La Cappella venne dedicata alla Natività di Nostro Signore.

   Esiste il testamento di Domenico Colici (24 Aprile 1627) rogato dal Notaio Lorenzo Rigorini di Roma.

Nominava eredi universali gli Orfani di Roma esistenti nella Chiesa di Santa Maria di Piazza Capranica, stabiliva rendite per il mantenimento dell'Ospizio e della Cappella e raccomandava ''la diligenza e vigilanza dei Signori Priori di Poggio Catino e Catino''.

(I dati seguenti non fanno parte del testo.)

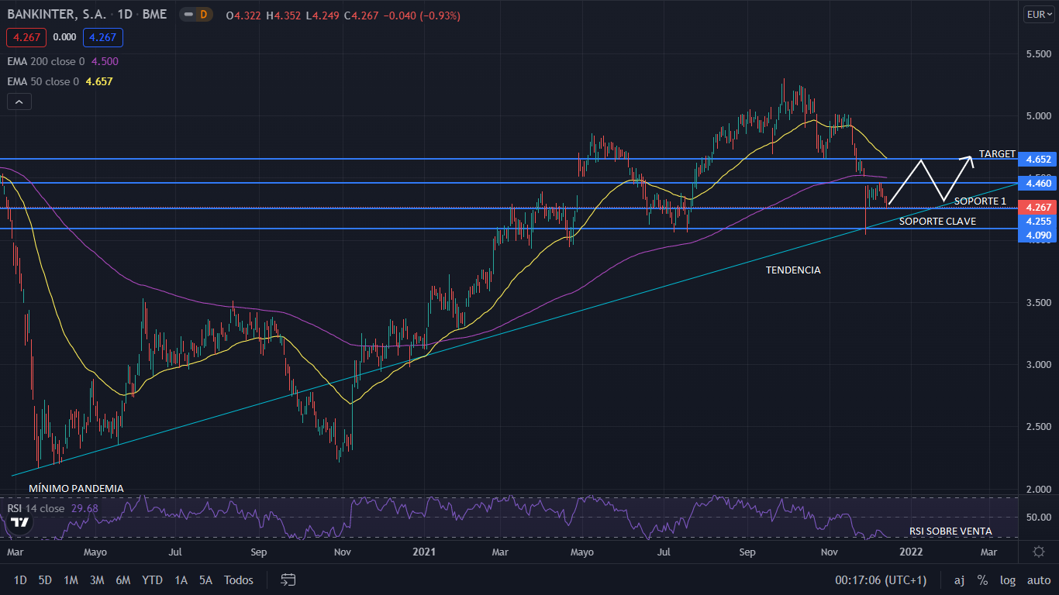Open the EUR currency dropdown
This screenshot has width=1059, height=595.
[1039, 15]
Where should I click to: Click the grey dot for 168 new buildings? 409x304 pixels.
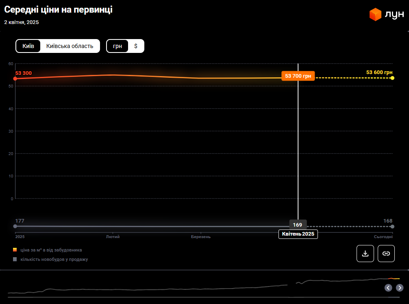[392, 226]
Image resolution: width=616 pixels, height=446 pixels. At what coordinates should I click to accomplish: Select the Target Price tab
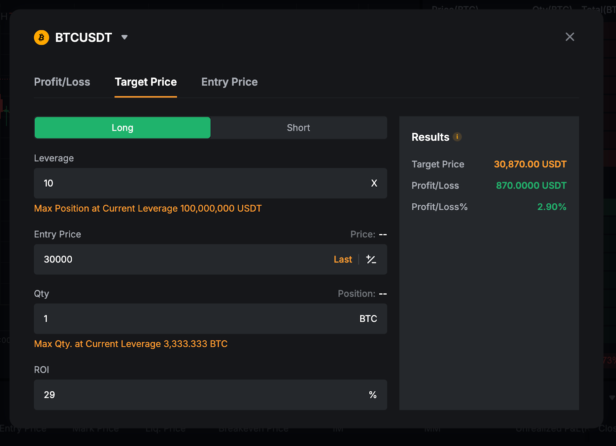[146, 82]
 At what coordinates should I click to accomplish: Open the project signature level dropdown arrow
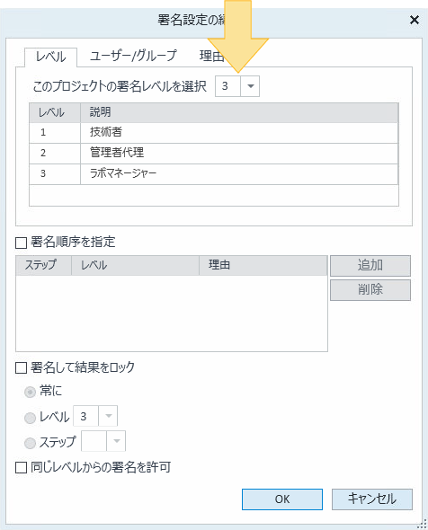[x=250, y=86]
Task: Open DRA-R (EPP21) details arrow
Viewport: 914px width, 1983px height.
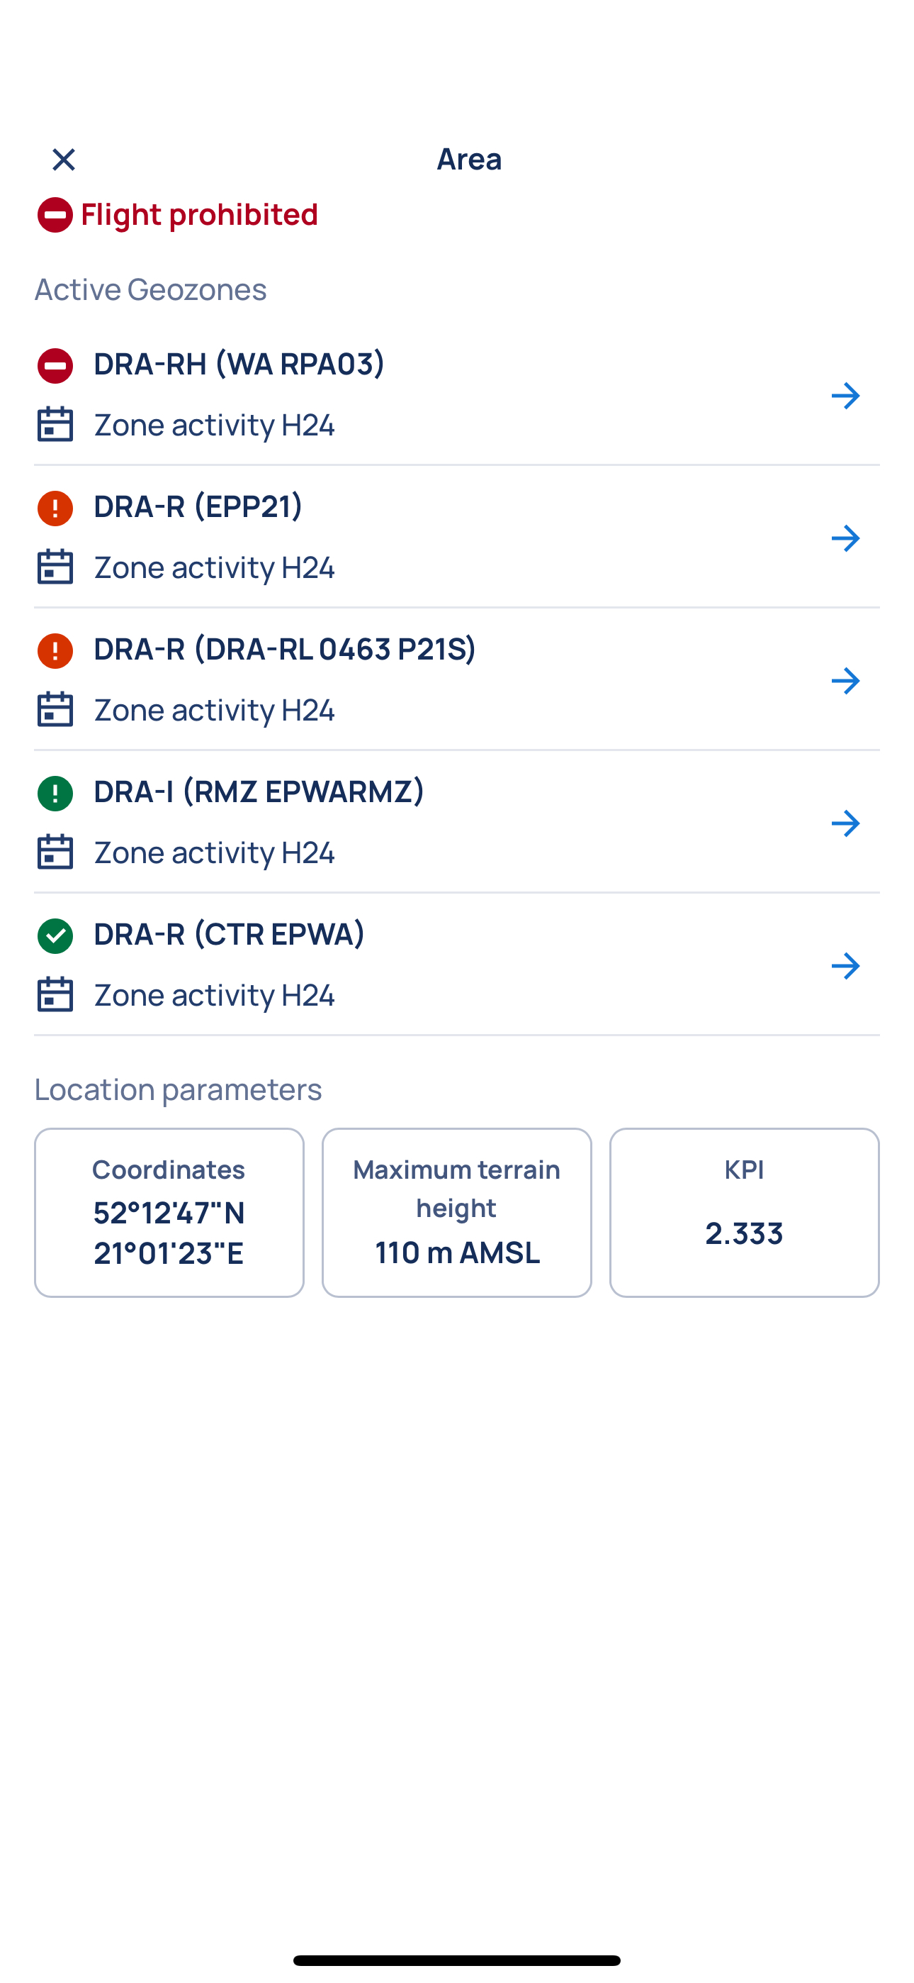Action: (845, 538)
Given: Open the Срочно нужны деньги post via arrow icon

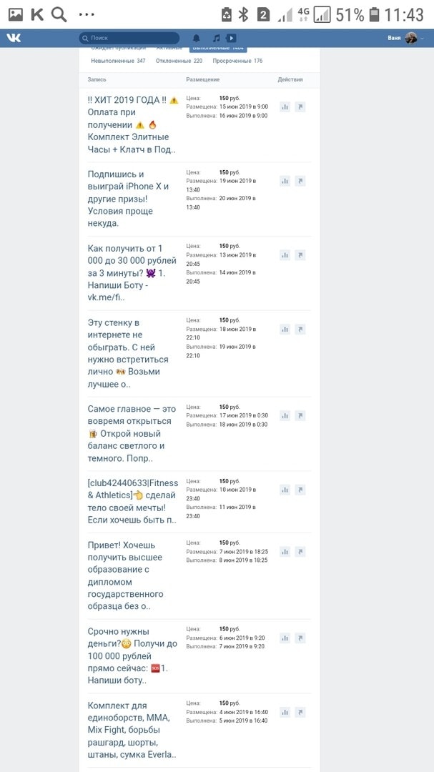Looking at the screenshot, I should coord(300,638).
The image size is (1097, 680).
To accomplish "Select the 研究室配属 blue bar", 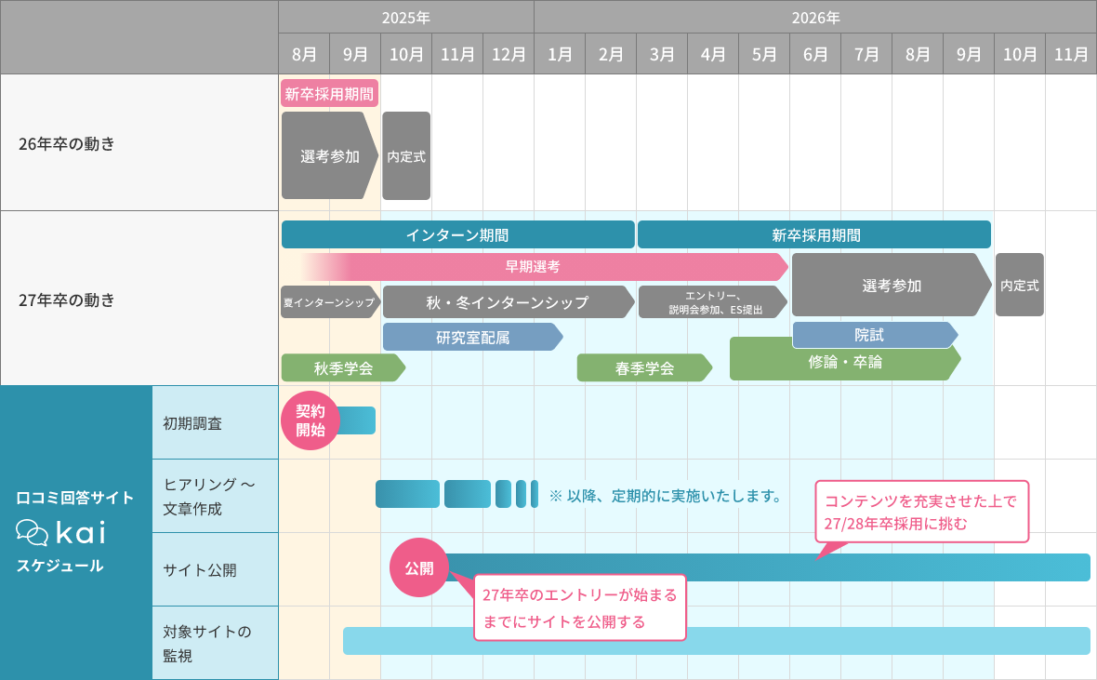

   Vi fu ospitato il francese Giuseppe Labre beatificato da Pio IX il 20 Novembre 1860 e santificato da

 Leone XIII il 19 Maggio 1882.

   La Cappella fu officiata fino al 1864. Essendo una struttura su due piani, il Comune la utilizzò come

scuola fino al 1908. Nel 1893 il fabbricato è stato censito e descritto nel Catasto urbano di Poggio Catino (Conservatorio Orfanotrofio maschile Via Roma -Scuola maschile Civico.... Vani 5 mappale 343 R.L. L.60,00; Locale terreno Mappale 1137 L.7,50) e divenne Opera Pia S.Egidio (Congregazione di Carità). La congregazione di Carità con laLegge N. 847 del 3 Giugno 1937 fu trasformata in Ente Comunale di Assistenza.

   Sulla facciata è murata una lapide marmorea che ricorda il fondatore  e l'anno di costruzione.